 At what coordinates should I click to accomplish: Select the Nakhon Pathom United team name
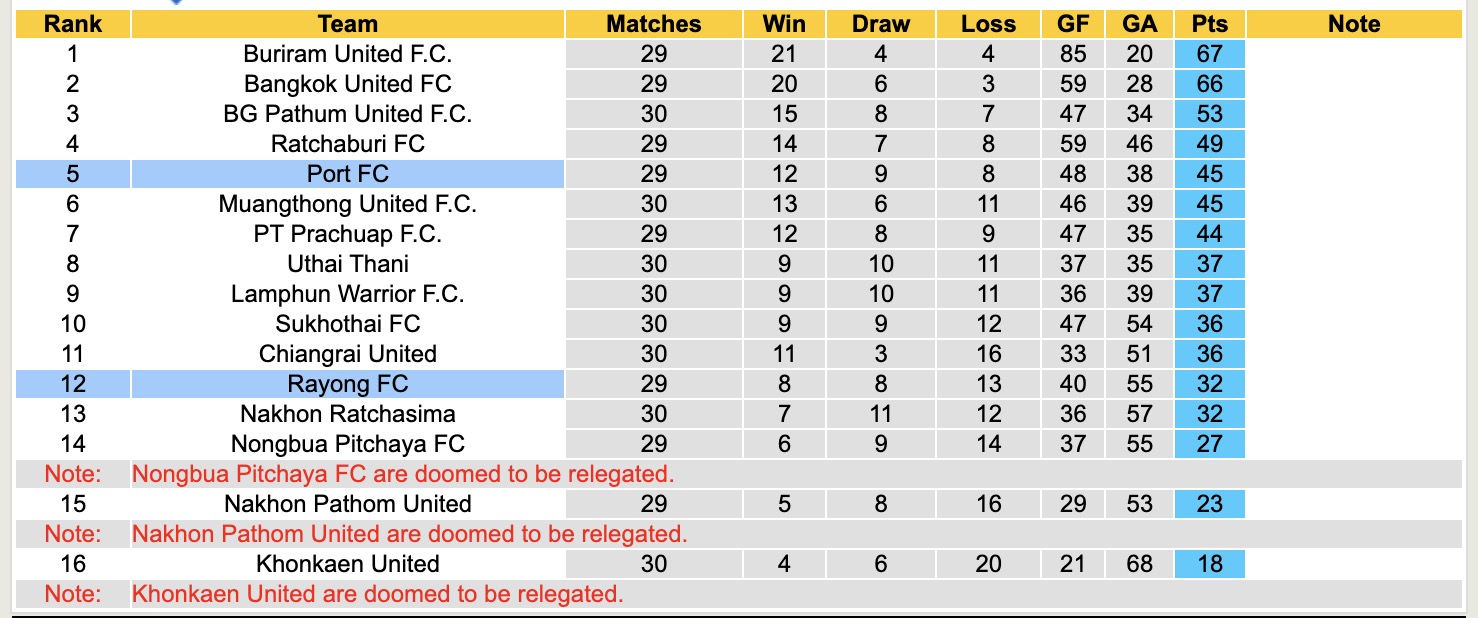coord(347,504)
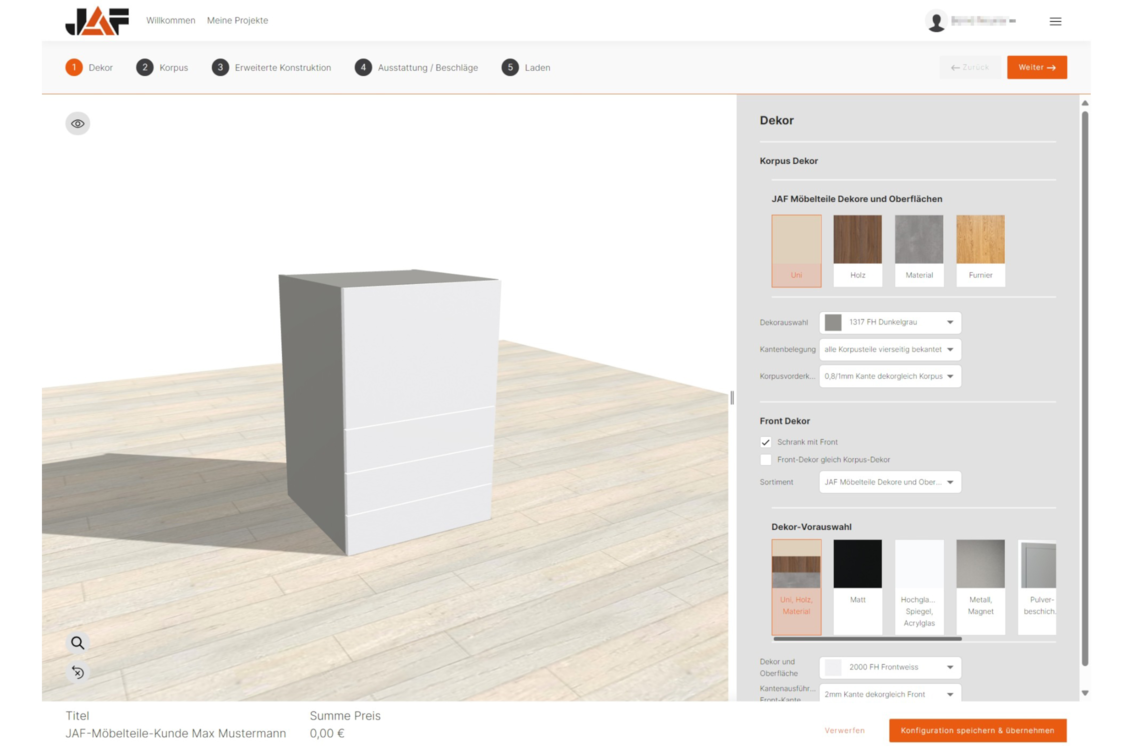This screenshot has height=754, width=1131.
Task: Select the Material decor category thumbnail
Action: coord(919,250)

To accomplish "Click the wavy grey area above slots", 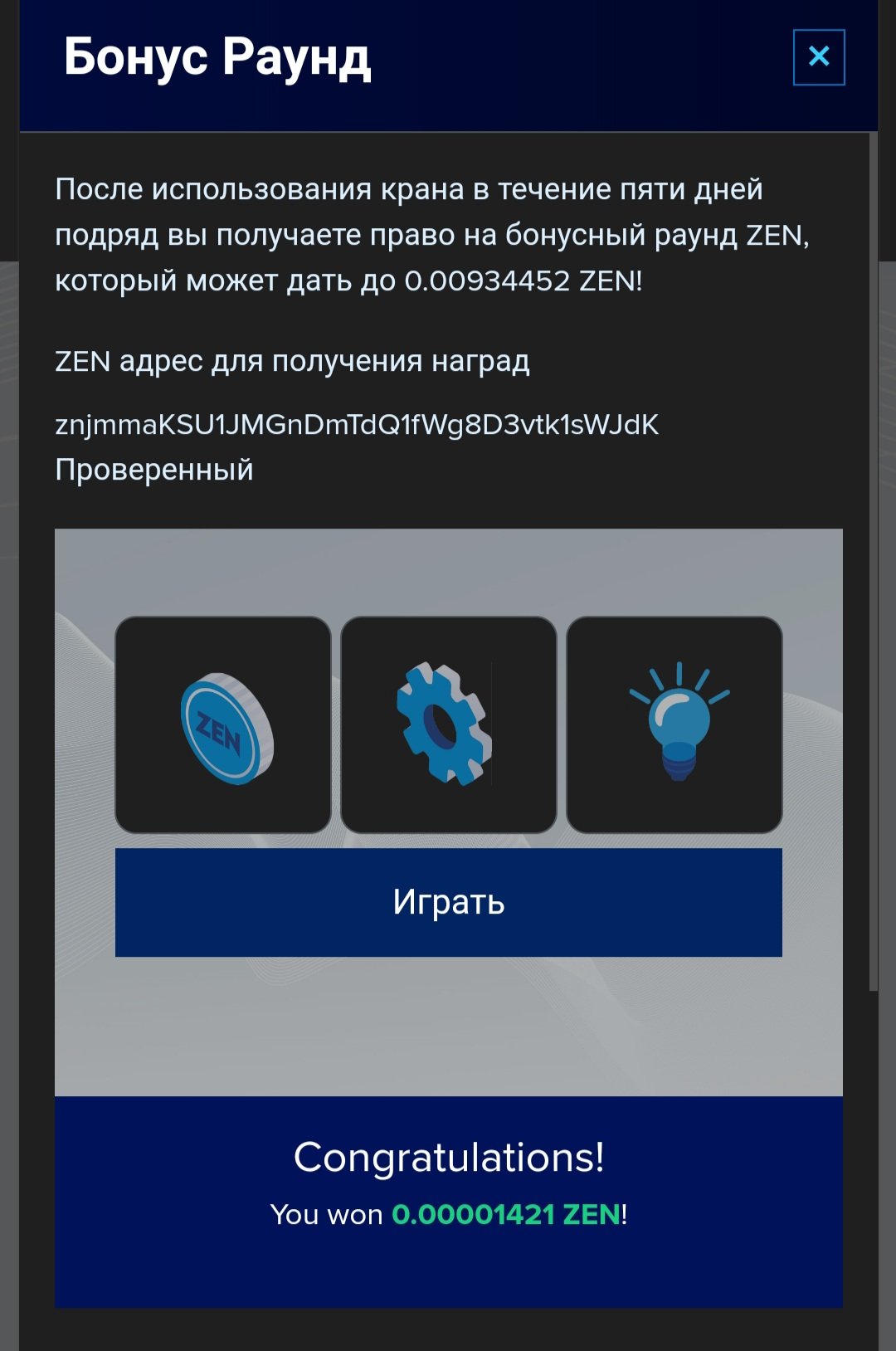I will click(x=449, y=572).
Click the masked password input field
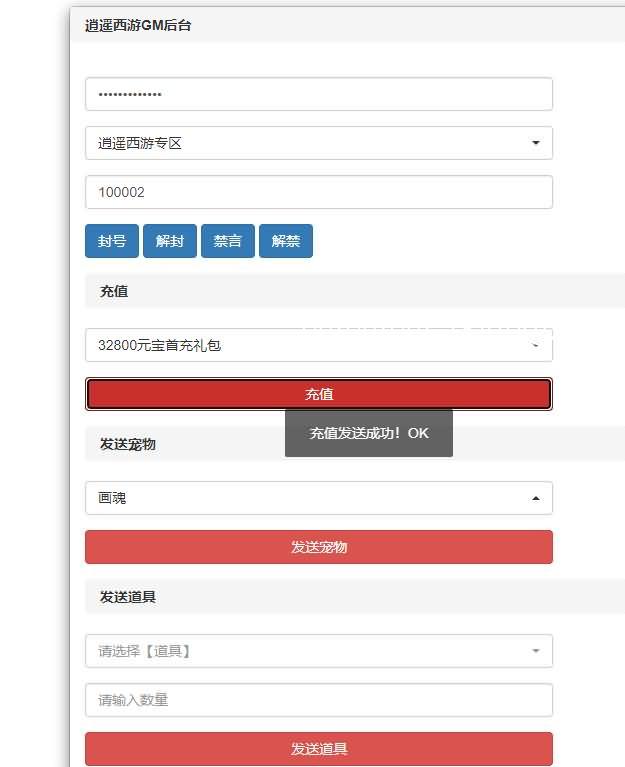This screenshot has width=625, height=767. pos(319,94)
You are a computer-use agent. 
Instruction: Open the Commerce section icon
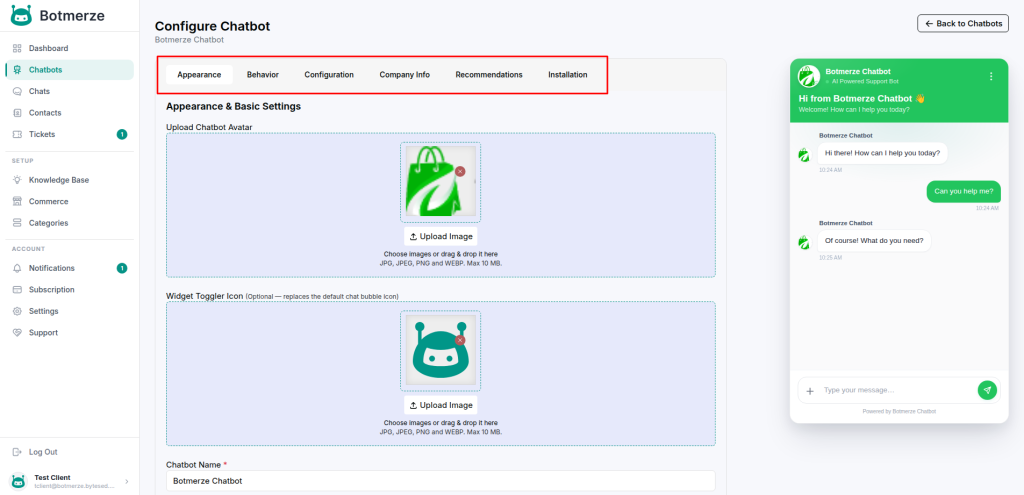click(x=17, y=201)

* [Exercise prompt] Retype exactly the lines from the one containing "Click the masked password input field" through the last line of the records above, both included, and leave out any pictures.

* [Written response]
Click the masked password input field
This screenshot has width=625, height=767. pos(319,94)
You are a computer-use agent. 
Instruction: Open the Commerce section icon
click(x=17, y=201)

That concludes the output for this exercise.